This patch should soon appear at
    https://ozlabs.org/~akpm/mmots/broken-out/x86-vmemmap-handle-unpopulated-sub-pmd-ranges.patch
and later at
    https://ozlabs.org/~akpm/mmotm/broken-out/x86-vmemmap-handle-unpopulated-sub-pmd-ranges.patch

Before you just go and hit "reply", please:
   a) Consider who else should be cc'ed
   b) Prefer to cc a suitable mailing list as well
   c) Ideally: find the original patch on the mailing list and do a
      reply-to-all to that, adding suitable additional cc's

*** Remember to use Documentation/process/submit-checklist.rst when testing your code ***

The -mm tree is included into linux-next and is updated
there every 3-4 working days

------------------------------------------------------
From: Oscar Salvador <osalvador@suse.de>
Subject: x86/vmemmap: handle unpopulated sub-pmd ranges

When sizeof(struct page) is not a power of 2, sections do not span a PMD
anymore and so when populating them some parts of the PMD will remain
unused.

Because of this, PMDs will be left behind when depopulating sections since
remove_pmd_table() thinks that those unused parts are still in use.
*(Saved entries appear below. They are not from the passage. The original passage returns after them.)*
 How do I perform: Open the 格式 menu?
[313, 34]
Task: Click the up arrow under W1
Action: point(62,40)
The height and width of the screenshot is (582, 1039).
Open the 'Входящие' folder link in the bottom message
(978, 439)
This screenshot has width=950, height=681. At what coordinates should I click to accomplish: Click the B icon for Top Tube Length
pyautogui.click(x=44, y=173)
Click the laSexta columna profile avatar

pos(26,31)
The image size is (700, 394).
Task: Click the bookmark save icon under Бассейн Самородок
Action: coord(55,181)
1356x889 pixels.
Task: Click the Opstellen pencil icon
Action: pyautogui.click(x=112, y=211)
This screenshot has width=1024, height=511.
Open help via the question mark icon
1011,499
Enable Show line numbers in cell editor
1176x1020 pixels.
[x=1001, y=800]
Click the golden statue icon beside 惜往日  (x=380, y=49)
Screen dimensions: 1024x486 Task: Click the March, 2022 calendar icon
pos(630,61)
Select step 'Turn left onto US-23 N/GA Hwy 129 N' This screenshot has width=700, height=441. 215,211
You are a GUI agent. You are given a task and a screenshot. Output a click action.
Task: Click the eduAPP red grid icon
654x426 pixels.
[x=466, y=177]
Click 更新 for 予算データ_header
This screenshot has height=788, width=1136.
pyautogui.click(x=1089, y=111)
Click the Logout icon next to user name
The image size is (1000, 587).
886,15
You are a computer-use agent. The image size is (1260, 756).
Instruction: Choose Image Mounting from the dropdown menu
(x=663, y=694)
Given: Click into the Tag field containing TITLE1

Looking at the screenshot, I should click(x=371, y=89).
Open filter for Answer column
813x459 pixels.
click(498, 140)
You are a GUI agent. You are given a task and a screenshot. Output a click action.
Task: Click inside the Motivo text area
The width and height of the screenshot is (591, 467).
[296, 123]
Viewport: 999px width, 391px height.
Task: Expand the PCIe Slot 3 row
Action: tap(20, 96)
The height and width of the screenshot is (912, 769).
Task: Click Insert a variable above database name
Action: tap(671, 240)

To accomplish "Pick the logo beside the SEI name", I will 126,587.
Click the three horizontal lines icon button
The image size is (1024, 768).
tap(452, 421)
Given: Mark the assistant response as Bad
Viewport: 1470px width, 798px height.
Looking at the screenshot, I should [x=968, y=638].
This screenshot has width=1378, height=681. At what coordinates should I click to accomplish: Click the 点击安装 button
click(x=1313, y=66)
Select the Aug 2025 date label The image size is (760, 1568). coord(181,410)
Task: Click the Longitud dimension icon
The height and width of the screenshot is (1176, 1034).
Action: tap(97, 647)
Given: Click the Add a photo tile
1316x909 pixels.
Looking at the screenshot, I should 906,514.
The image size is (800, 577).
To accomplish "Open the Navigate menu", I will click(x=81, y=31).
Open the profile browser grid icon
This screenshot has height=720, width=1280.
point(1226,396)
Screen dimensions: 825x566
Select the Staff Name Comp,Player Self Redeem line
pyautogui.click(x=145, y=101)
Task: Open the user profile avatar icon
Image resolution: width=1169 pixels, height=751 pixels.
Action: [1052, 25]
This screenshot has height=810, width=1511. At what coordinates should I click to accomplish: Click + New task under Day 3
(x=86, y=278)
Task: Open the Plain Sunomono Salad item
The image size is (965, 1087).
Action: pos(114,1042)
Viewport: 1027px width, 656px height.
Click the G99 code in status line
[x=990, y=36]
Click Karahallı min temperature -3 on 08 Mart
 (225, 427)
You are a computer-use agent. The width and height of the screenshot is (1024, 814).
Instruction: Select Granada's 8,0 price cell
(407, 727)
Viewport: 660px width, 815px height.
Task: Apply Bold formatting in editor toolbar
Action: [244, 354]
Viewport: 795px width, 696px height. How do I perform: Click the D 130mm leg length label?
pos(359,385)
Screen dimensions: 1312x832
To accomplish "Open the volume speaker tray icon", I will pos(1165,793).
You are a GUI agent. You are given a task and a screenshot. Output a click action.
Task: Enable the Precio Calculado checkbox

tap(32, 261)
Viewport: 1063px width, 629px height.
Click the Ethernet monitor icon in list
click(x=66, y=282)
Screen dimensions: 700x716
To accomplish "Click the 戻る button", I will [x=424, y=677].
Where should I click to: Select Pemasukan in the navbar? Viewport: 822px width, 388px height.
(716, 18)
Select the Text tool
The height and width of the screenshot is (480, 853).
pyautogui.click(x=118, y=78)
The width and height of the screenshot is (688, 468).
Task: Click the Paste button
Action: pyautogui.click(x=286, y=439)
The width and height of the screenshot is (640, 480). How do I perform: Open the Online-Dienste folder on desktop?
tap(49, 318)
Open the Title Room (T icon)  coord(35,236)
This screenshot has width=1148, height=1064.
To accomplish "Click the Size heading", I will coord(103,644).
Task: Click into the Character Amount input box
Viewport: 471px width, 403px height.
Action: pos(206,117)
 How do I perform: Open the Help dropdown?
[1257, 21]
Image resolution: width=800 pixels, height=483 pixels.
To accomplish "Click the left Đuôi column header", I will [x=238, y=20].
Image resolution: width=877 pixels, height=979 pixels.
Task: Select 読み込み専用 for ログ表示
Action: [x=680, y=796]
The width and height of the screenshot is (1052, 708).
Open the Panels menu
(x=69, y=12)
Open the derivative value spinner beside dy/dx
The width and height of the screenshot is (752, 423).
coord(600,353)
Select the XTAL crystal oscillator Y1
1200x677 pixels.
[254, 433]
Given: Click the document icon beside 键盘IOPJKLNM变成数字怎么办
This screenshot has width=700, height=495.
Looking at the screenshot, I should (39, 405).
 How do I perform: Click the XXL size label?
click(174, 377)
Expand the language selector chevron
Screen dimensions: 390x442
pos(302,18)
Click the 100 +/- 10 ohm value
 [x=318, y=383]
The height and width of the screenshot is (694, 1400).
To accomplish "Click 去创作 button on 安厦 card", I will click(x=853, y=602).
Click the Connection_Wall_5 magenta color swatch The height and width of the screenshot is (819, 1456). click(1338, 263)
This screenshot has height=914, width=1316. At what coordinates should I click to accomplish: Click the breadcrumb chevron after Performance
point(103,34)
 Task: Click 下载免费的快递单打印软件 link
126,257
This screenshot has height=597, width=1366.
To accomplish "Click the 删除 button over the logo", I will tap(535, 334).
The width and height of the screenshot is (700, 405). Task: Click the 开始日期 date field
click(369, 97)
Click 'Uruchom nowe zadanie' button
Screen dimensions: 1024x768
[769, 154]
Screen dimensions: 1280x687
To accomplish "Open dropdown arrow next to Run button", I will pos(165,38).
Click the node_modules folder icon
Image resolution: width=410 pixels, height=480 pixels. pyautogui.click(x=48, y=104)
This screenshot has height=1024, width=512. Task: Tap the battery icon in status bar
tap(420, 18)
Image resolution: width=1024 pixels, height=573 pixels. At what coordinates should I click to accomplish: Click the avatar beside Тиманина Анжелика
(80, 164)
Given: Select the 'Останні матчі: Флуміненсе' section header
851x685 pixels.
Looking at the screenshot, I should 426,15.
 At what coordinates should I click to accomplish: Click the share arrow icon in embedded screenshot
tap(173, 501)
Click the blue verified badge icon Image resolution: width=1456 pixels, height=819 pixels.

Fix this by marking the unused parts with PAGE_UNUSED, so memchr_inv()
will do the right thing and will let us free the PMD when the last user of
it is gone.

This patch is based on a similar patch by David Hildenbrand:

https://lore.kernel.org/linux-mm/20200722094558.9828-9-david@redhat.com/

Link: https://lkml.kernel.org/r/20210309214050.4674-4-osalvador@suse.de
Signed-off-by: Oscar Salvador <osalvador@suse.de>
Reviewed-by: David Hildenbrand <david@redhat.com>
Acked-by: Dave Hansen <dave.hansen@linux.intel.com>
Cc: Andy Lutomirski <luto@kernel.org>
Cc: Borislav Petkov <bp@alien8.de>
Cc: "H . Peter Anvin" <hpa@zytor.com>
Cc: Ingo Molnar <mingo@redhat.com>
Cc: Michal Hocko <mhocko@kernel.org>
Cc: Peter Zijlstra <peterz@infradead.org>
Cc: Thomas Gleixner <tglx@linutronix.de>
Cc: Zi Yan <ziy@nvidia.com>
Signed-off-by: Andrew Morton <akpm@linux-foundation.org>
---

 arch/x86/mm/init_64.c |   65 ++++++++++++++++++++++++++++++++--------
 1 file changed, 53 insertions(+), 12 deletions(-)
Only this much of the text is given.